Kidney Res Clin Pract.
2012 Jun;31(2):112-117.
Complete remission induced by tacrolimus and low-dose prednisolone in adult minimal change nephrotic syndrome: A pilot study
- Affiliations
-
- 1Department of Internal Medicine, Seoul National University Hospital, Seoul, Korea.
- 2Department of Internal Medicine, Inje University College of Medicine, Busan, Korea.
- 3Department of Internal Medicine, Seoul National University Bundang Hospital, Seoul, Korea. mednep@snubh.org
- 4Graduate school of Immunology, Seoul National University College of Medicine, Seoul, Korea.
- 5Renal Institute, Clinical Research Center, Seoul National University College of Medicine, Seoul, Korea.
Abstract
- BACKGROUND
Few clinical trials have examined the replacement of steroids with other immunosuppressive drugs as a primary treatment modality for minimal change disease (MCD) in adults.
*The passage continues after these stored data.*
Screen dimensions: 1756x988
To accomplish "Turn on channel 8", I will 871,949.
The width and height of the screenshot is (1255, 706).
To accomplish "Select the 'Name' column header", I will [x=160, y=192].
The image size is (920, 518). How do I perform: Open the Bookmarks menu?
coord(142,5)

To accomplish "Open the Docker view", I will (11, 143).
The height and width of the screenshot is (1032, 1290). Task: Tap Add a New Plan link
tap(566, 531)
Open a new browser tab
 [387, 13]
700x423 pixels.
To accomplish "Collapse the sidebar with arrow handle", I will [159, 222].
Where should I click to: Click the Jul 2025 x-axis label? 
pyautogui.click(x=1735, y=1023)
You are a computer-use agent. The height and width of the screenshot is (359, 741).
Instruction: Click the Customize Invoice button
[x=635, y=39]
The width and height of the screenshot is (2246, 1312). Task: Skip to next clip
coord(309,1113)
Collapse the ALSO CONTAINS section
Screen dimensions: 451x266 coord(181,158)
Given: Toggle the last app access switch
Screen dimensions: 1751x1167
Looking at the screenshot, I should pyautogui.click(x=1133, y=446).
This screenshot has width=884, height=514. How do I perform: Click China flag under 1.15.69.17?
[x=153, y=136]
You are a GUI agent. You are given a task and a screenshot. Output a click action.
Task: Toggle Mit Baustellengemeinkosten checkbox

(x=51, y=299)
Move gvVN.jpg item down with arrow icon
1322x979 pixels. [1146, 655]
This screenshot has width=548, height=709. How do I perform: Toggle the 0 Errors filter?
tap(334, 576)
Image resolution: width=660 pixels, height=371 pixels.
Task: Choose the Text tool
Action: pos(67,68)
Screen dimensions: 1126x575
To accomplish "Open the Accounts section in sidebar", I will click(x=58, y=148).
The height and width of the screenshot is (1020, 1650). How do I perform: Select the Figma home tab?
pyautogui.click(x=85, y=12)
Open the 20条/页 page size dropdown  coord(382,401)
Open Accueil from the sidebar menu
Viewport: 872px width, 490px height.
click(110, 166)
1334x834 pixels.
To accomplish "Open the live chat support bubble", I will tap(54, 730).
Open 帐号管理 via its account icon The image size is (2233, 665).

We studied the efficacy of tacrolimus to induce complete remission (CR) in adults with MCD.
METHODS
We enrolled 14 adults with MCD and nephrotic-range proteinuria. All patients were treated with oral tacrolimus 0.05mg/kg twice daily and prednisolone 0.5mg/kg/day. CR was defined as a urine protein to creatinine ratio of<0.2g protein/g creatinine (g/g cr). The primary outcome was cumulative percentage of CR during 16 weeks.
RESULTS
The mean urine protein to creatinine ratio at enrollment was 10.9g/g cr (range: 4.2-18.1g/g cr). The trough tacrolimus level was maintained at 5.99+/-2.63ng/mL. CR was achieved by 13/14 (92.8%) patients within 8 weeks. The cumulative CR rate was 7.7% (1/14), 64.2% (9/14), 71.3% (10/14), and 92.9% (13/14) at 1 week, 2 weeks, 4 weeks, and 8 weeks, respectively. The one remaining patient achieved CR at 20 weeks after treatment, who was followed up for a further 4 weeks. The mean time to achieve CR in the 14 patients was 4.64+/-5.11 (1-20) weeks. Three cases suffered adverse events of abdominal pain, diarrhea, or new-onset diabetes mellitus.
CONCLUSION
Tacrolimus and low-dose prednisolone therapy induced CR rapidly (71.3% by 4 weeks and 100% by 20 weeks) and effectively in adult patients with MCD.